National Pension System (NPS): Want to get Rs 100,000 monthly pension at retirement? This is what to need to know
National Pension System (NPS): In India, young people often think that saving for retirement is an old-fashioned thing to do. This is something that a lot of people think about much later in life, but starting early can make a big difference. This way of thinking is mostly caused by not being aware of things. Most young workers don’t learn about planning for retirement until they’ve been working for a while. They don’t know that even a small monthly contribution of a few thousand rupees can build up into a big retirement fund that could give them a monthly pension of one lakh rupees when they leave.
Young people can gain from compound growth over a longer period of time if they start planning for retirement early. The National Pension System (NPS) steps in at this point. Traditional plans like the Employees’ Provident Fund (EPF) and the Public Provident Fund (PPF) have been popular for a long time. However, many young workers are now switching to NPS.
NPS is a market-linked retirement plan that lets account holders invest in government, corporate, and equity assets. A higher level of equity exposure can help investors to get more long-term growth. The compound growth potential of the program appeals to young people beginning their retirement path early on.
According to Zee Buisness, Ranbheer Singh Dhariwal, CEO of Max Life Pension Fund Management Limited, stresses the importance of starting NPS contributions at age 25. The age and risk tolerance of the investor should guide the balance between debt and equity in their NPS portfolio. Younger investors should have more stock exposure, he counsels, as they have more time to bounce back from market swings and gain from possible large returns.
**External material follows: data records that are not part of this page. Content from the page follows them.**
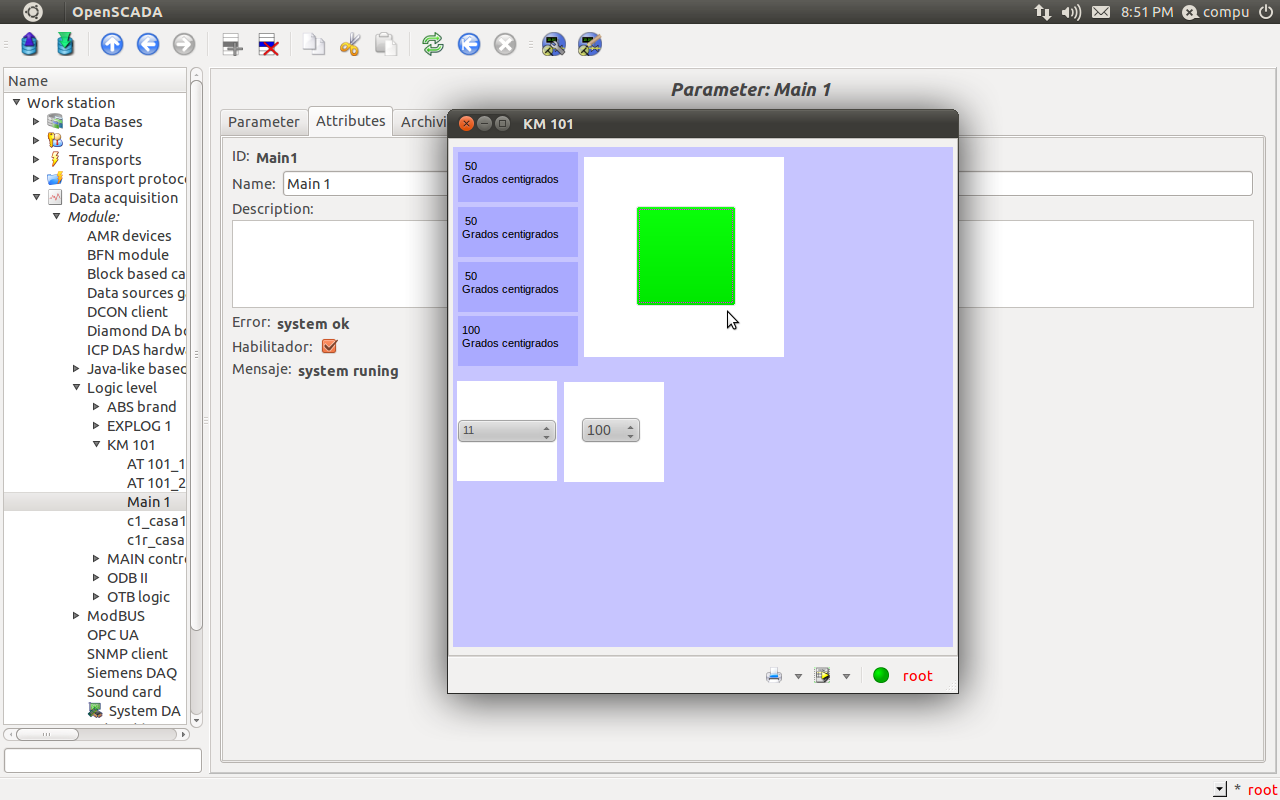
Task: Click the red root user in KM 101 status bar
Action: [x=917, y=676]
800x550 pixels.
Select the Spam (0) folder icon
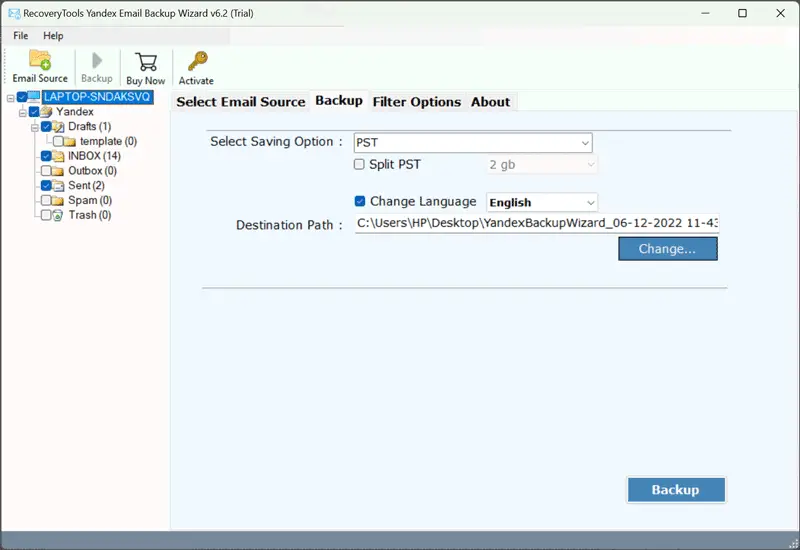point(59,200)
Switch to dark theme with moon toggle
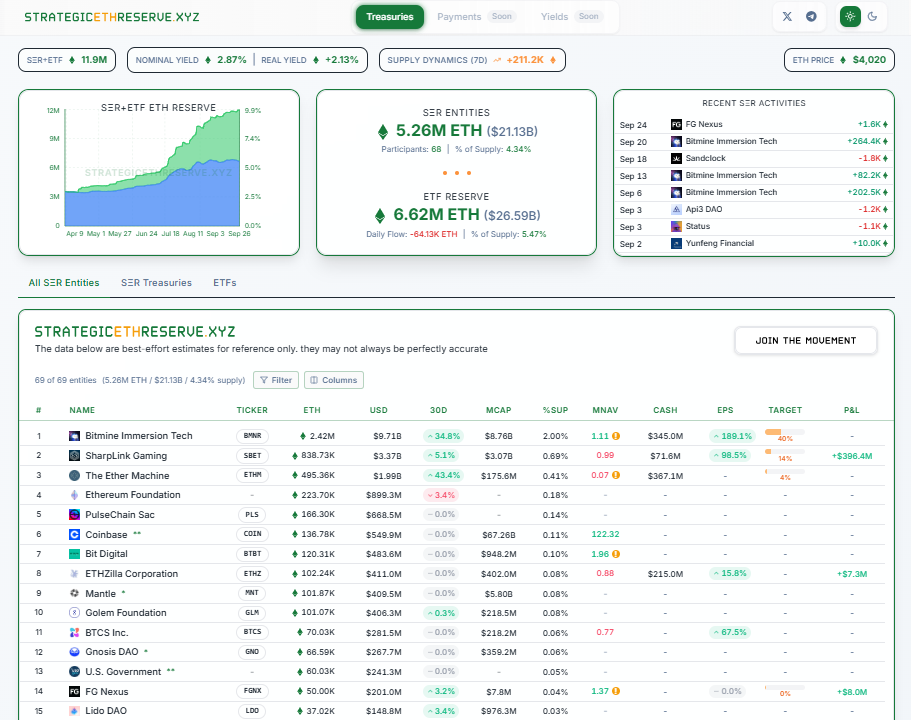The height and width of the screenshot is (720, 911). tap(873, 16)
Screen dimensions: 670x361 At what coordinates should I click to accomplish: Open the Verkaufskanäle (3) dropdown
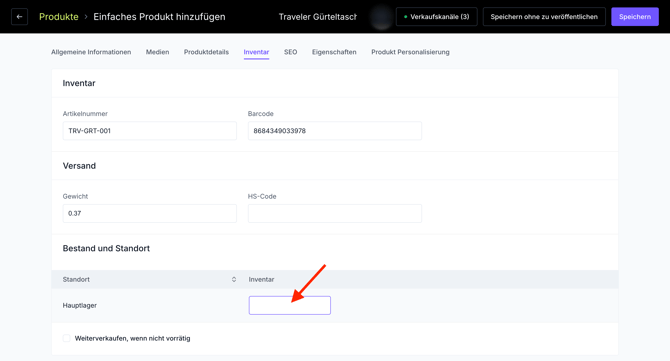tap(437, 17)
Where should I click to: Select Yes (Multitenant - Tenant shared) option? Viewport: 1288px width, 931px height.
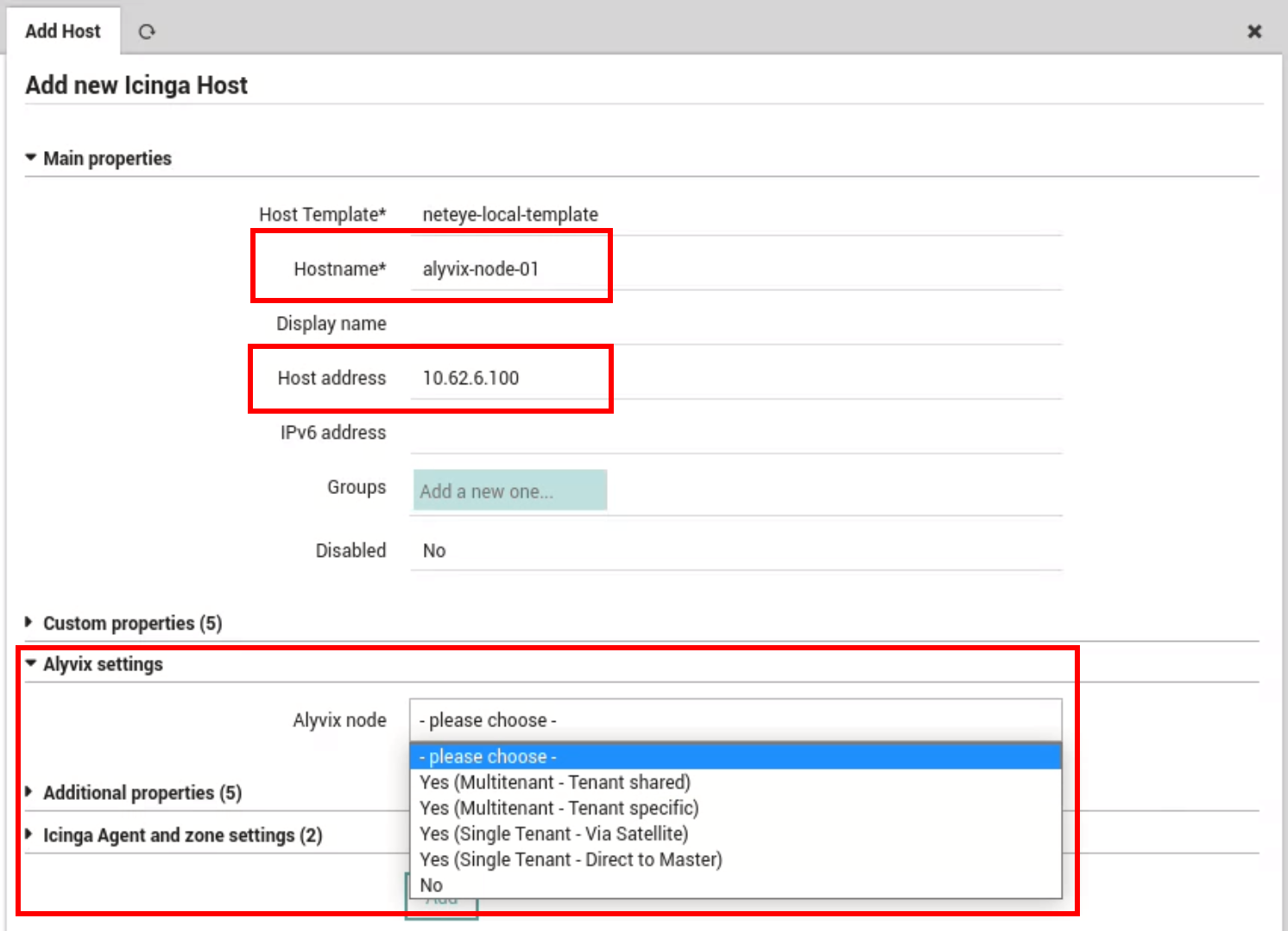pyautogui.click(x=555, y=782)
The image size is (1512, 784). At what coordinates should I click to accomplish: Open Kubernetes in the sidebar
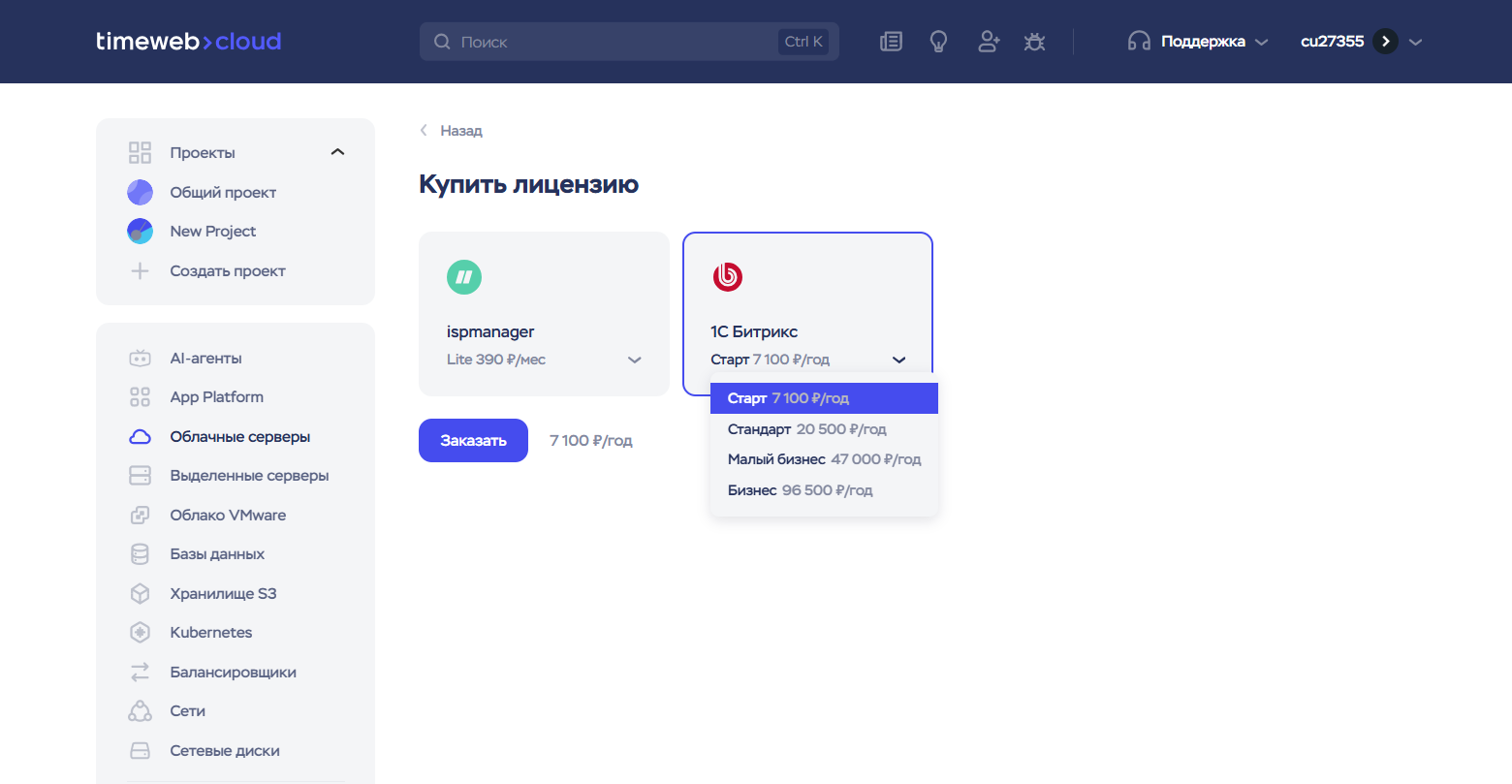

However, what would happen if, instead of choosing 75% exposure, you chose 25% or 50% exposure when you first started making NPS payments at age 25?
The CEO of Max Life Pension Fund Management Limited, Ranbheer Singh Dhariwal, advises that you plan your NPS journey and begin contributing at age 25.
According to Dhariwal, an investor’s age and risk tolerance will typically determine the best combination for their NPS portfolio, which is made up of both debt and equity components.
According to Dhariwal, “the equity exposure should be higher the lower the age.”
For someone starting at age 25, 30, or even 40, he suggests the following asset allocation:
For someone just starting, Dhariwal states: “An individual who starts investing at the age of 25 needs to contribute Rs. 5,865 per month with an aggressive life cycle fund for 35 years to get a monthly pension of Rs. 1 lakh.” A greater beginning age and comparatively lesser equity exposure would result in a larger necessary monthly contribution.
Life cycle fund —> | Aggressive | Balanced | Conservative |
Monthly contribution required | Rs. 5,865 | Rs. 8,930 | Rs. 13,250 |
Annual contribution | Rs. 70,380 | Rs. 1,07,160 | Rs. 1,59,000 |
NPS Returns (based on past returns) | 12.50% | 10.90% | 9.40% |
Corpus accumulated at the age of 60 years | 4,28,72,678 | 4,28,65,925 | 4,28,61,100 |
Purchase annuity @ 40% of the corpus | 1,71,49,071 | 1,71,46,370 | 1,71,44,440 |
Monthly pension (annuity rate @7%) | 1,00,036 | 1,00,020 | 1,00,009 |
The interesting thing about this situation is that, even if you buy an annuity to receive a Rs 1 lakh monthly pension, you can still take out at least Rs 2,57,16,660 as your retirement corpus.
To take advantage of the long-term growth potential and counteract the volatility, the asset allocation shown above substantially favours equities. This could contribute to building a decent retirement fund. However, according to Dhariwal, the subscriber’s choice of pension plan when leaving NPS as well as the annuity rates in effect at the time of retirement determine the monthly payout.